月の残業は平均5時間以内「髙島屋」がママ社員の両立支援を行うワケ

近年、ブラック企業が話題になることが多く、サービス残業や長時間労働などが問題視されています。しかし、そういった企業がある一方で、月の残業時間が平均5時間以内と、健康的な経営をする企業があるのも事実。 たとえば、みなさんがご存じの百貨店・高島屋(※)もそのうちの1社。そんな企業であれば、きっとママも働きやすい環境が整っているはず。そこで、いったいどんな制度が用意されているのか、株式会社高島屋の人事部・須江景子さんに話を聞きました。

1991年からママ社員の両立支援を行っている

女性の社会進出促進やダイバーシティ(多様性)が注目され、少しずつ女性やママ向けの制度や福利厚生を拡充させる企業が増えています。でも、高島屋は20年以上も前から、ママ社員の両立支援を行っているといいます。そのわけは…?

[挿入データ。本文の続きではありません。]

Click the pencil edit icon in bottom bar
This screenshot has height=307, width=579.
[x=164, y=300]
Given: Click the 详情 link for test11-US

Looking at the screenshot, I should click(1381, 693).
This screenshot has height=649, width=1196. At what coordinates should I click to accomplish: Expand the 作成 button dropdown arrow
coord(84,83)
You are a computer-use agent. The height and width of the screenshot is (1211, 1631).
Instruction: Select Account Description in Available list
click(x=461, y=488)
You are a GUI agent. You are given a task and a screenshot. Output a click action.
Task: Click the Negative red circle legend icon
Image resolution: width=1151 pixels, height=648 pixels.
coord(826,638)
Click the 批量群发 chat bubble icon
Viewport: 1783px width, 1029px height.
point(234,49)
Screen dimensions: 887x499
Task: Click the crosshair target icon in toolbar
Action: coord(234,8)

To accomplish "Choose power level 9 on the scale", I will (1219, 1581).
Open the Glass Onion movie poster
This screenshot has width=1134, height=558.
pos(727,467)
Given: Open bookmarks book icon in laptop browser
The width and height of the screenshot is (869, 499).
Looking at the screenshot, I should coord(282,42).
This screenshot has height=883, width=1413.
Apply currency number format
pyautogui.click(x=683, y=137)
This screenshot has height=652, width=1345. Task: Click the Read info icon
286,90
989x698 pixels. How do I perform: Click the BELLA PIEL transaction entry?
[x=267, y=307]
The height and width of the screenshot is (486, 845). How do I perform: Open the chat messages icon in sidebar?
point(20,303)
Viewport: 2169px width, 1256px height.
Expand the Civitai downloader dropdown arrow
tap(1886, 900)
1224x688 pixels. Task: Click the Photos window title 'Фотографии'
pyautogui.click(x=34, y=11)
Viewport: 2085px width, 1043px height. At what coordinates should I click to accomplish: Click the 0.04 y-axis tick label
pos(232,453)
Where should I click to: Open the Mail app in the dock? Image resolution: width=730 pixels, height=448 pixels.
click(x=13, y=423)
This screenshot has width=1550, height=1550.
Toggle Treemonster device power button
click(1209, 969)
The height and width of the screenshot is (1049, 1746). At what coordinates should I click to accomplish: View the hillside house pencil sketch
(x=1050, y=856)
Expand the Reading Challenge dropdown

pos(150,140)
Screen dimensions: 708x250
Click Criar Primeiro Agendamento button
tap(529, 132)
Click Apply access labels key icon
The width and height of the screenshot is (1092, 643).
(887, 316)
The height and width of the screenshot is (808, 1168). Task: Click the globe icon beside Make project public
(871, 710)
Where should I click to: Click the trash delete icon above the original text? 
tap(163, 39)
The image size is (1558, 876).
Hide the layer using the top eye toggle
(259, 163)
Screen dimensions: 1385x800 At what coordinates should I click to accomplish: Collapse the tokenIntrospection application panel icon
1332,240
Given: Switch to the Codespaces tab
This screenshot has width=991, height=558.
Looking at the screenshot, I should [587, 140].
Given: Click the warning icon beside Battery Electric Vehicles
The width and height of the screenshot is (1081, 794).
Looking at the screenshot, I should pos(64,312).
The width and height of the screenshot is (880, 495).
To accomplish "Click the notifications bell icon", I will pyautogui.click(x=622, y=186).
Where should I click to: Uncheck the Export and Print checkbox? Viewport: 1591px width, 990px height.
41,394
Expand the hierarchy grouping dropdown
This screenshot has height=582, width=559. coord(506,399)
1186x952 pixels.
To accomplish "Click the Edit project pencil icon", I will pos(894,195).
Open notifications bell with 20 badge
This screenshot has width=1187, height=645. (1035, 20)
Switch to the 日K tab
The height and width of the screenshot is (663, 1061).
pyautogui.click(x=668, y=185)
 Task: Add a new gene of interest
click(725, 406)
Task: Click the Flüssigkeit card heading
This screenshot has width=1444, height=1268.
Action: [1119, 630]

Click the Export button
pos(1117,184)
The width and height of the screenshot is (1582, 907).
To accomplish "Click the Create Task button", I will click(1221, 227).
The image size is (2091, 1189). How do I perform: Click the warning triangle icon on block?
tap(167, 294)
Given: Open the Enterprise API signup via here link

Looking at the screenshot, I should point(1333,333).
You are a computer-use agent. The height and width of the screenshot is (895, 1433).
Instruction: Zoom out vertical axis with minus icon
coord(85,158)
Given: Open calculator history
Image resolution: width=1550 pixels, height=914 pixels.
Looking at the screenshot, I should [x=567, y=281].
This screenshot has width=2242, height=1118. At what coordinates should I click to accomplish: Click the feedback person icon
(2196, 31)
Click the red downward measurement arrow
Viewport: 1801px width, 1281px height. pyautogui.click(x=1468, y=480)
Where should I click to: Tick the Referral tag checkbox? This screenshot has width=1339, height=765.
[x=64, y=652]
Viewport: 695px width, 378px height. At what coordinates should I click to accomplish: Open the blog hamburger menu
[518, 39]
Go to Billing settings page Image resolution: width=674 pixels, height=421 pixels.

「当社は社員の女性比率がほぼ7割です。育児や結婚、出産などを理由に退社されると、一般の会社よりも困るというのが、ずいぶん昔からありました。そういった背景があり、両立支援を始めたんです。たとえば、育児のために勤務時間を短縮できる『育児勤務』制度は、1991年にはスタートしています。当時はまだ勤務時間のパターンが少なかったのですが、“子どもの成長に合わせてもっと長く働きたい”といったニーズがあり、段階的にパターンを充実させてきました」(須江さん、以下同)

他にも、通常では育児勤務で3時半や5時半が終業だが“繁忙期には店頭に貢献したい”という従業員のニーズを汲み、あらかじめ申請しておけば、決められた日数内でフルタイム勤務ができるようになる制度もあるそうです。育児勤務中の正社員の3分の1はこの制度を活用しており、会社に貢献し、自身のキャリアアップにもつなげているのだとか。

実際に制度を利用している社員からは、「フルタイム勤務を数日入れることで、今後ママがこういう働き方に変わっていくことを子どもに伝えることができるので助かっている」という声もあるといいます。

高島屋

有休を積み立てられるリザーブ休暇

日本は有休が取得しづらいといわれており、まったく消化できない人もいると思いますが、高島屋の場合は積み立てることができるそうです。

「有休は全消化を推奨しておりますが、当社の有休は最大20日与えられていて、平均10日くらいの取得率です。半分くらいが残ってしまうので、それを積み立てておき、いざというときに使えるのが『リザーブ休暇』です。旅行などには使えませんが、育児や親の介護、自身の病気などに使うことができます」

他にも、育児向けの制度としては、スクールイベント休暇と呼ばれれるものもあるのだとか。

「スクールイベント休暇は、育児やお子さんに特化したもので、1日または半日を年に2日間取得することができます。適用範囲は、お子さんだけでなく、お孫さんにも適用できます。というのも、当社の正社員の平均年齢は45歳を超えており、お孫さんを持つ社員も多いためです」

「わが子の授業参観や孫の運動会に参加したい」と思う人は多い。そういった社員の気持ちを汲み取った制度が、スクールイベント休暇です。

お話をお聞きした人

株式会社高島屋

高島屋は創業1831年、会社設立1919年。国内17店舗、海外3店舗を構える老舗百貨店。